Ein Tumor, der negativ für alle drei Marker ist (ER-, PR-, HER2-), wird als triple-negatives Mammakarzinom bezeichnet und gilt als besonders aggressiv.
Therapie
Die Therapie des Mammakarzinoms ist multimodal und richtet sich nach dem Tumorstadium, der Tumorbiologie (Rezeptorstatus) und dem Allgemeinzustand der Patientin.

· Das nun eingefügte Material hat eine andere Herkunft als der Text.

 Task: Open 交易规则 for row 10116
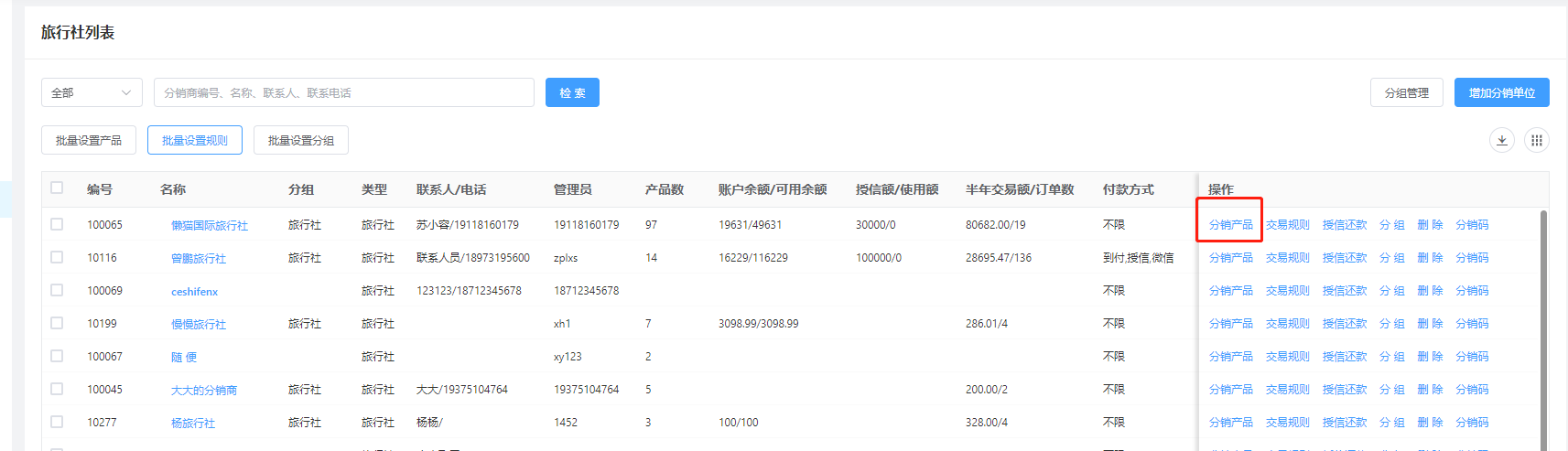tap(1287, 258)
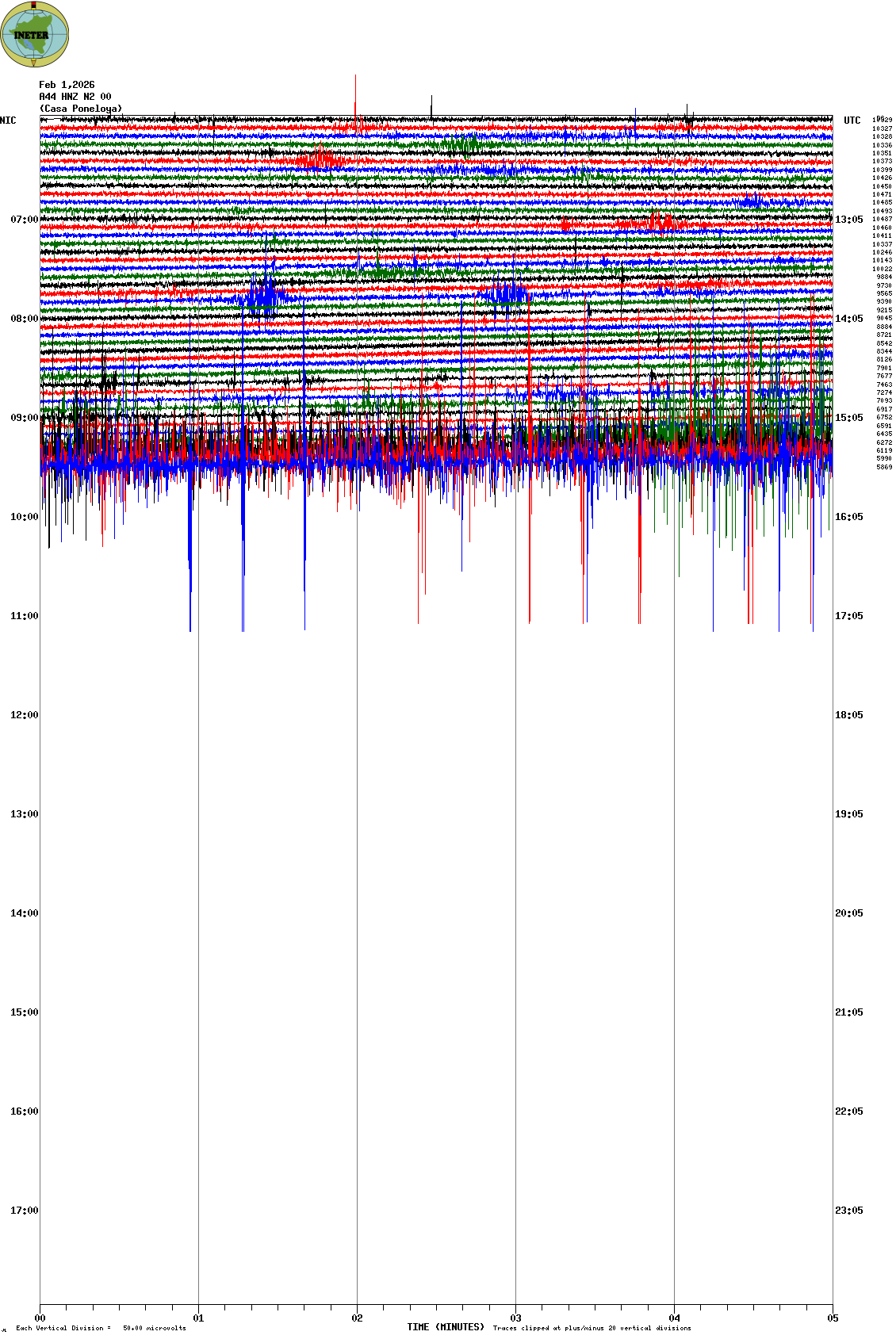This screenshot has height=1339, width=896.
Task: Select the 09:00 local time marker
Action: coord(24,418)
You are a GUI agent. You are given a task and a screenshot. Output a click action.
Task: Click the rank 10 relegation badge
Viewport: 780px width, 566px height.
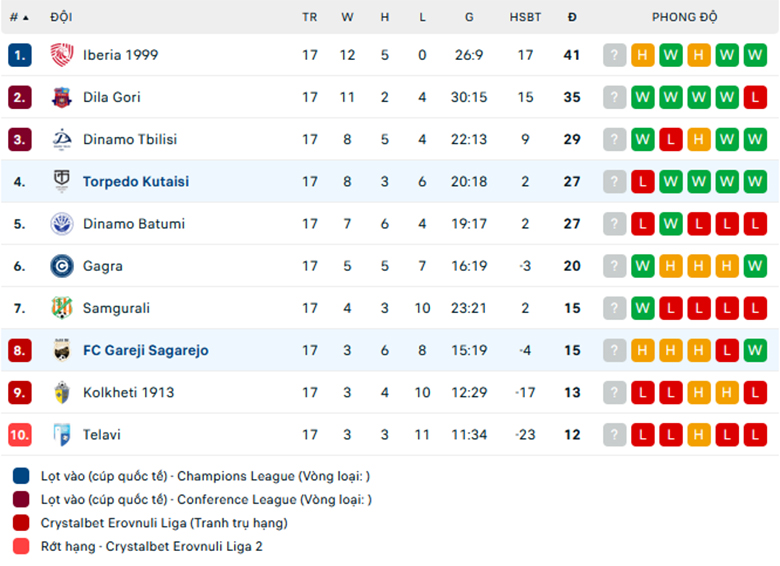[20, 435]
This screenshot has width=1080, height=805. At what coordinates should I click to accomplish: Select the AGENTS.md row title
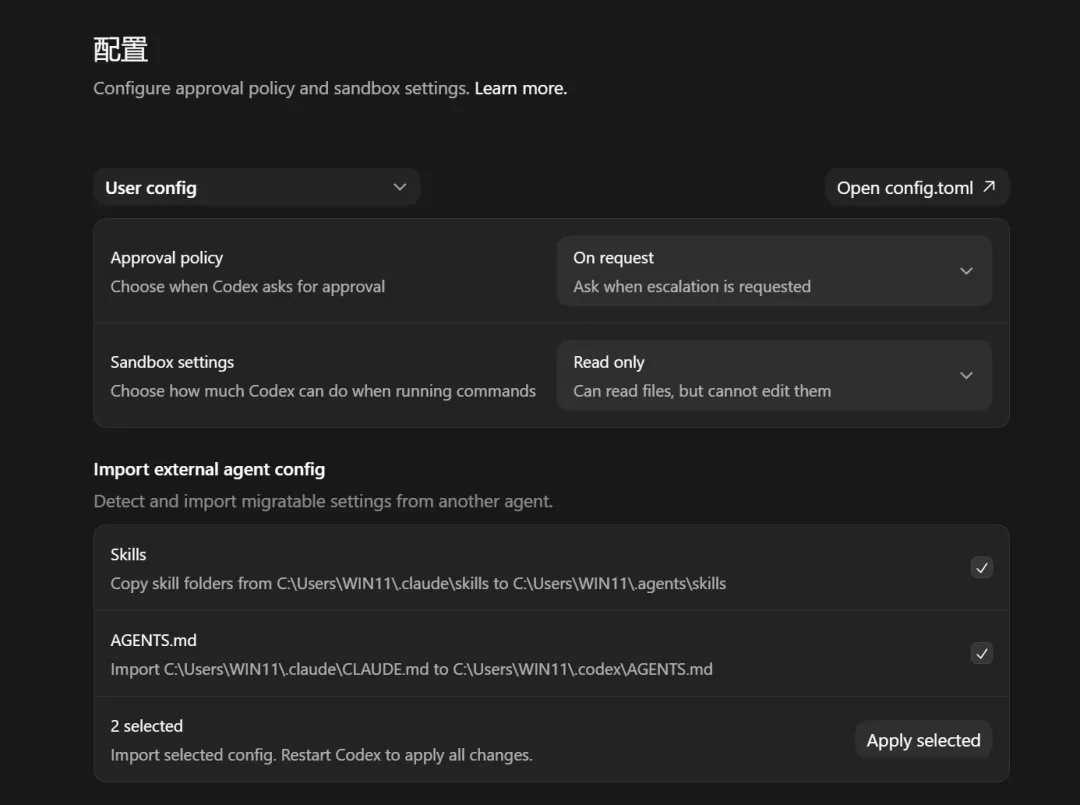point(153,640)
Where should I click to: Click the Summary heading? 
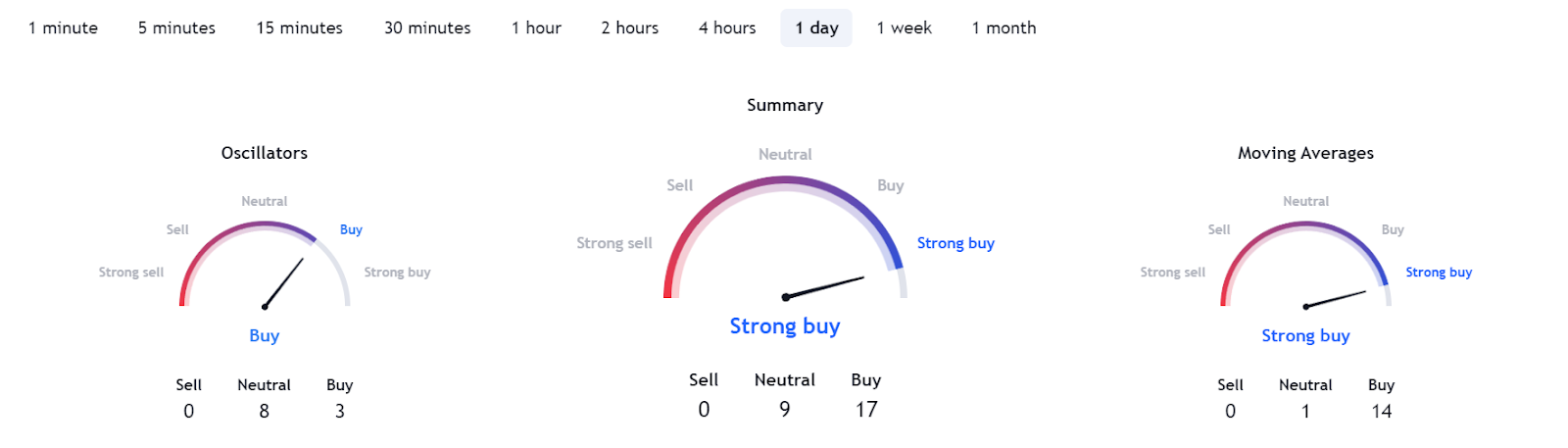pyautogui.click(x=785, y=105)
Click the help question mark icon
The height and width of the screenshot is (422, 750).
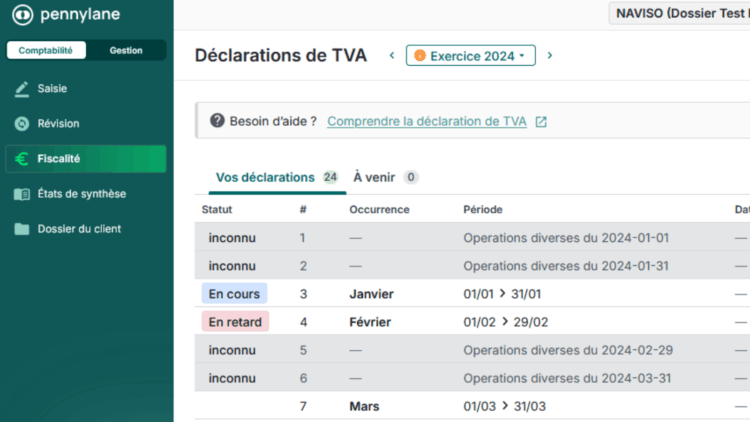217,121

Man unterscheidet zwischen kurativen und palliativen Ansätzen.
Operative Therapie
Die operative Entfernung des Tumors ist die primäre Behandlungsmaßnahme. Die zwei Hauptverfahren sind:
- Brusterhaltende Therapie (BET): Hierbei werden der Tumor und ein Saum gesunden Gewebes entfernt. Eine anschließende Bestrahlung der gesamten Brust ist obligatorisch, um das Lokalrezidivrisiko zu senken. Die Prognose ist bei korrekter Indikationsstellung identisch mit der Mastektomie.
- Mastektomie: Die vollständige Entfernung der Brustdrüse ist bei großen Tumoren, multizentrischem Befall oder Kontraindikationen gegen eine Bestrahlung notwendig.
Zusätzlich wird in der Regel eine Sentinel-Lymphknoten-Biopsie (Entfernung des Wächterlymphknotens) durchgeführt, um den Befall der axillären Lymphknoten zu prüfen.
Adjuvante systemische Therapie
Nach der Operation folgt oft eine adjuvante (unterstützende) systemische Therapie, um Mikrometastasen zu zerstören und das Rückfallrisiko zu senken. Die Wahl der Therapie hängt von der Tumorbiologie ab:
- Endokrine (antihormonelle) Therapie: Bei hormonrezeptor-positiven Tumoren wird über 5-10 Jahre eine Therapie mit z.B. Tamoxifen oder Aromatasehemmern durchgeführt.
- Chemotherapie: Indiziert bei hormonrezeptor-negativen, HER2-positiven oder nodal-positiven Tumoren sowie bei hohem Rezidivrisiko.
- Anti-HER2-Therapie: Bei HER2-positiven Tumoren wird zusätzlich zur Chemotherapie der Antikörper Trastuzumab über ein Jahr verabreicht.
In manchen Fällen (z.B. bei großen oder aggressiven Tumoren) kann eine systemische Therapie auch neoadjuvant, also vor der Operation, erfolgen, um den Tumor zu verkleinern.